◆ REQUIRED ACTION ◆
Every entry must be transcribed exactly. Pictures are not part of the copy.

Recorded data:
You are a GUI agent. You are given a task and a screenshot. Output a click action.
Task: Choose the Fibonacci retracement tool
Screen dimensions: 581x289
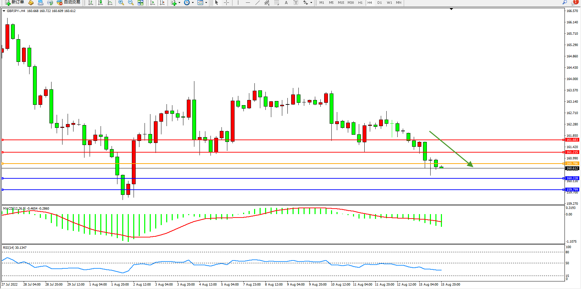[x=276, y=3]
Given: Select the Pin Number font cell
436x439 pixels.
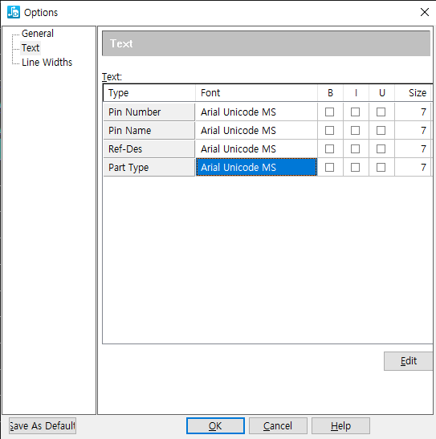Looking at the screenshot, I should (x=256, y=112).
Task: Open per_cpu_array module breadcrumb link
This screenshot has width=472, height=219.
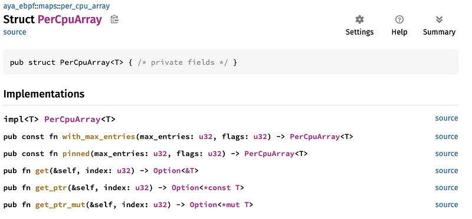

◆ ANSWER BOX ◆
You are a GUI agent. You are given a task and a screenshot. Output a click action.
Task: Choose the Fibonacci retracement tool
Screen dimensions: 581x289
[x=276, y=3]
Given: Select the Pin Number font cell
436x439 pixels.
Looking at the screenshot, I should (x=256, y=112).
Task: Open per_cpu_array module breadcrumb link
This screenshot has width=472, height=219.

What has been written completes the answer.